*Assigned task*: Apart from the pictures, every entry should be reproduced exactly.

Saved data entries
*** Begin section ***
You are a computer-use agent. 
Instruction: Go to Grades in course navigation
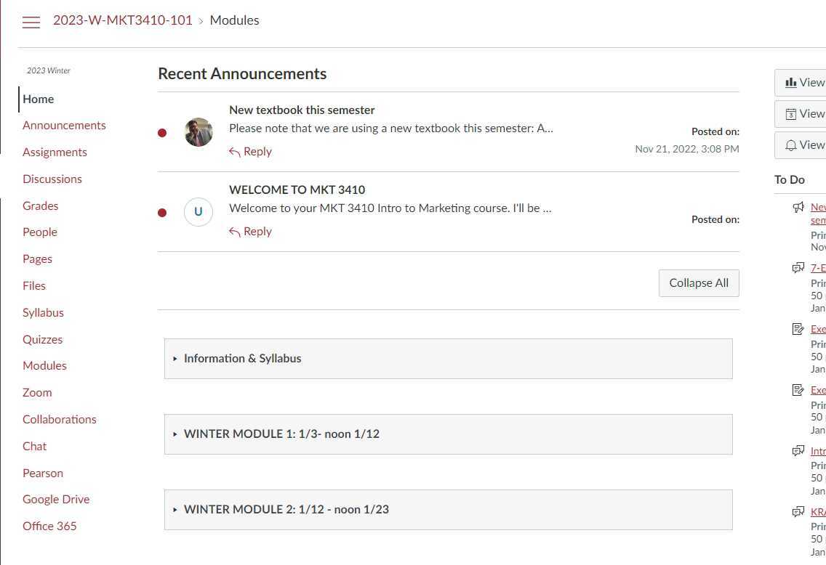[40, 206]
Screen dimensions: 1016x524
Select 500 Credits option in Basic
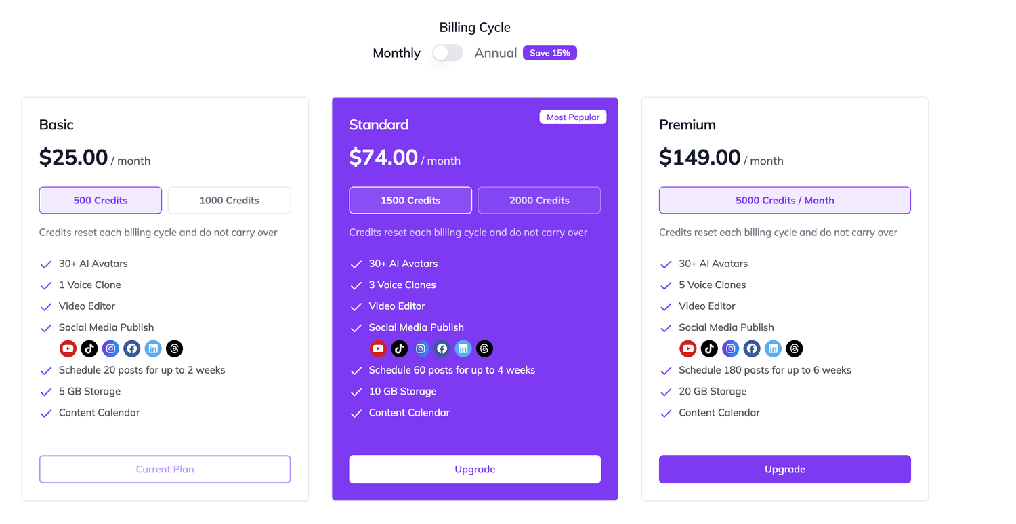click(x=100, y=200)
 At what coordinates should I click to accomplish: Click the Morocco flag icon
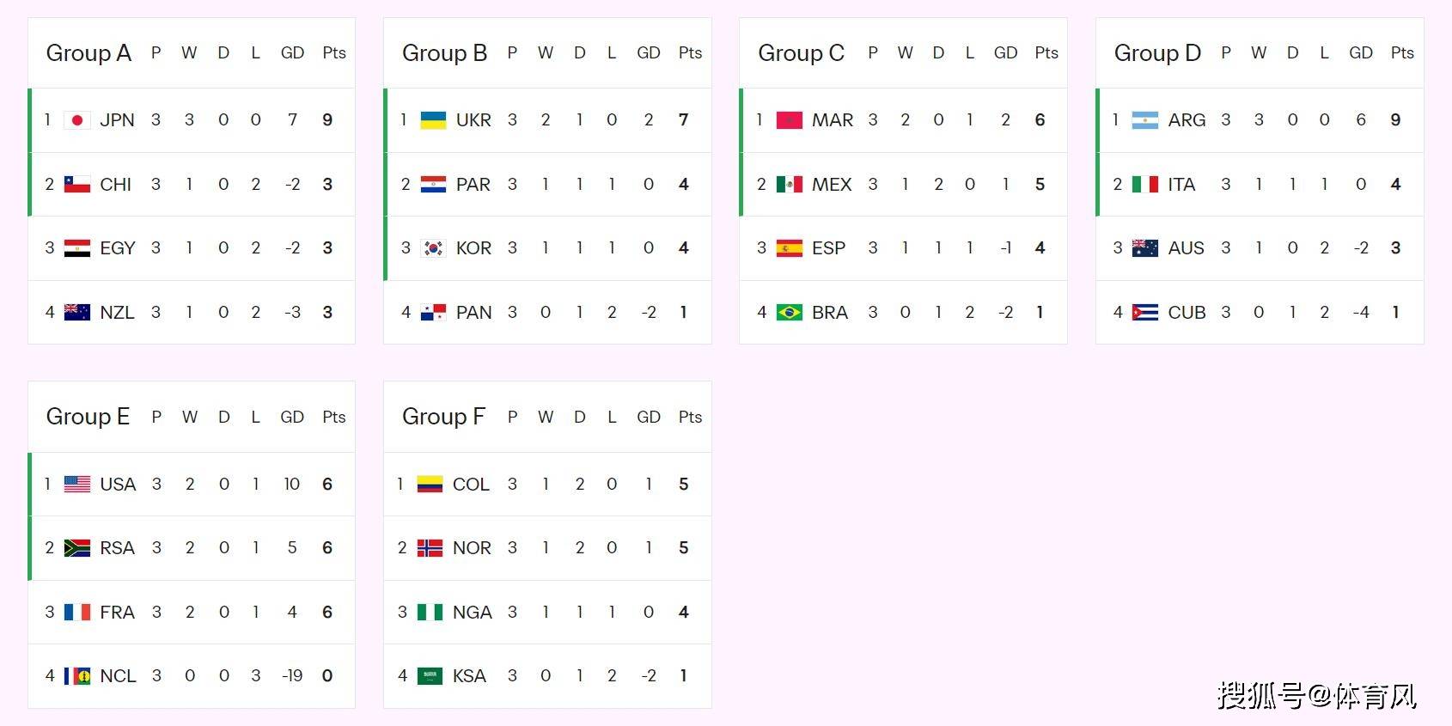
*** End section ***
*Response for this exercise*:
You are a computer-use agent. 
Instruction: Go to Grades in course navigation
[40, 206]
Screen dimensions: 1016x524
Select 500 Credits option in Basic
click(x=100, y=200)
 At what coordinates should I click to accomplish: Click the Morocco flag icon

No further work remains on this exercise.